The 5 Most Exciting Taiwanese Festivals
Chinese New Year
Chinese New Year is the most important festival celebrated in Taiwan every year. Starting on the first day of the new lunar month and lasting for 15 days, the new year is celebrated in innumerable ways. Huge feasts, massive street parades, traditional Chinese music, dragon dancing take place every day along with family gatherings and the exchange of red envelopes with a monetary gift inside. Chinese people refer to this festival as the “passing of the year” and welcome the new year with high hopes of good fortunes for themselves and their families.

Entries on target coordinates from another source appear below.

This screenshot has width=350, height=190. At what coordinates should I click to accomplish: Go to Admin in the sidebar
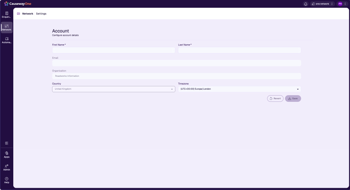(7, 167)
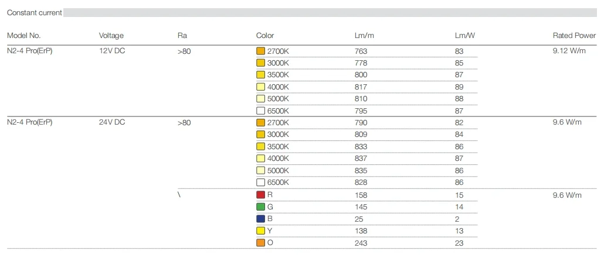
Task: Click the '12V DC' voltage cell
Action: pyautogui.click(x=111, y=51)
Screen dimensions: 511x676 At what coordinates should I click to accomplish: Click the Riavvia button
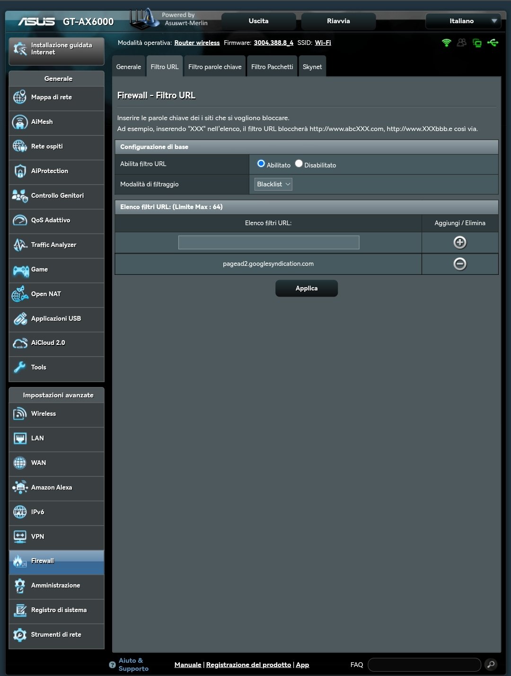click(x=338, y=21)
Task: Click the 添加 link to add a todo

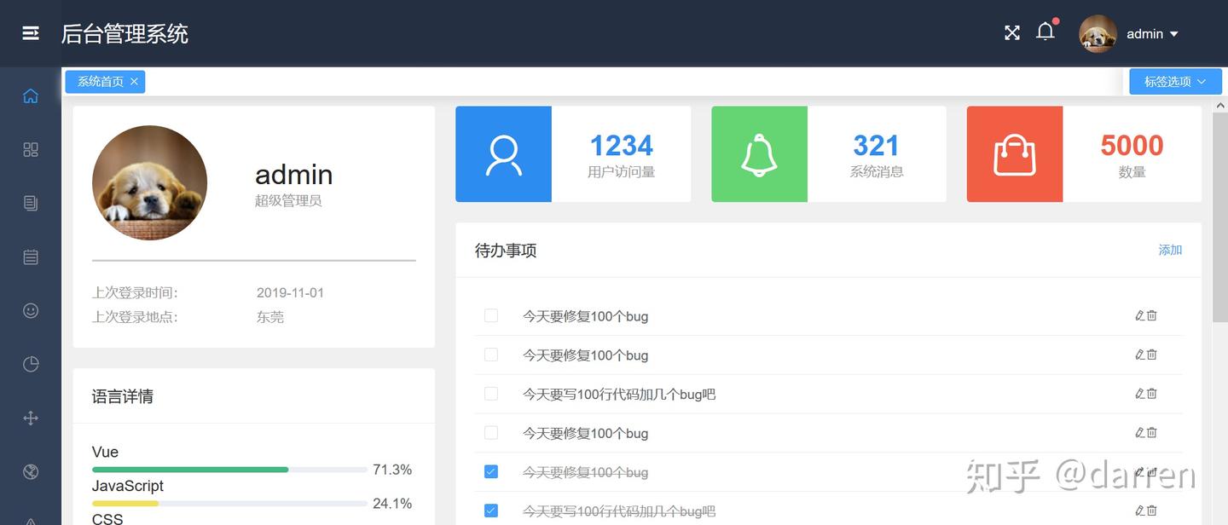Action: 1169,250
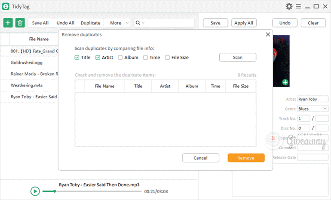Enable the Album comparison checkbox
The image size is (331, 200).
[x=120, y=57]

Pingxi Sky Lantern Festival
Celebrated annually on the 15th day of the first lunar month the Pingxi Sky Lantern Festival is Taiwan’s most famous festival which marks the grand finale of the Chinese New Year celebrations. Thousands of people from all across the world make their way to the beautiful village of Pingxi to release handcrafted fire lanterns inscribed with messages to the gods into the night sky. This festival is a sight to behold and can’t be missed if you’re in Taiwan on one of our tours at the same time.
Dragon Boat Festival
The Dragon Boat Festival commemorates the rescue attempt of Chu Yuan, a patriotic poet, who drowned of the fifth day of the fifth month in 277BC. When the rescue attempt failed, the people had to throw bamboo stuffed with rice into the water so the fish would not eat his body. Today, this has evolved into the custom of eating tzungtzu, a rice dumpling filled with delicious paste wrapped in bamboo leaves. As the name suggests, there are also exciting dragon boat races and the consumption of large amounts of rice wine!
On the first day of the seventh lunar month, the gates of Hell open wide releasing the spirits kept inside into the living world for a month of respite. But fear not, Taiwanese people accommodate these spirits by preparing lavish sacrifices, burning paper money, and performing epic Taiwanese operas. In Keelung, there is a spectacular three-day ceremony for the spirits involving a procession, the release of water lanterns, and Taoist priests performing the Ghost god dance.
The mid-Autumn festival, also known as Moon Festival, falls in the middle of the eighth month when the moon is at its fullest. A bright, full moon is considered a symbol of happiness and is celebrated mainly through family reunions and the eating of fluffy moon cakes which symbolise unity and togetherness. The myth of Chang-E flying to the moon after secretly drinking her husband’s elixir of life is often told during this festival and dragon dances, floating lanterns and firework displays are also common.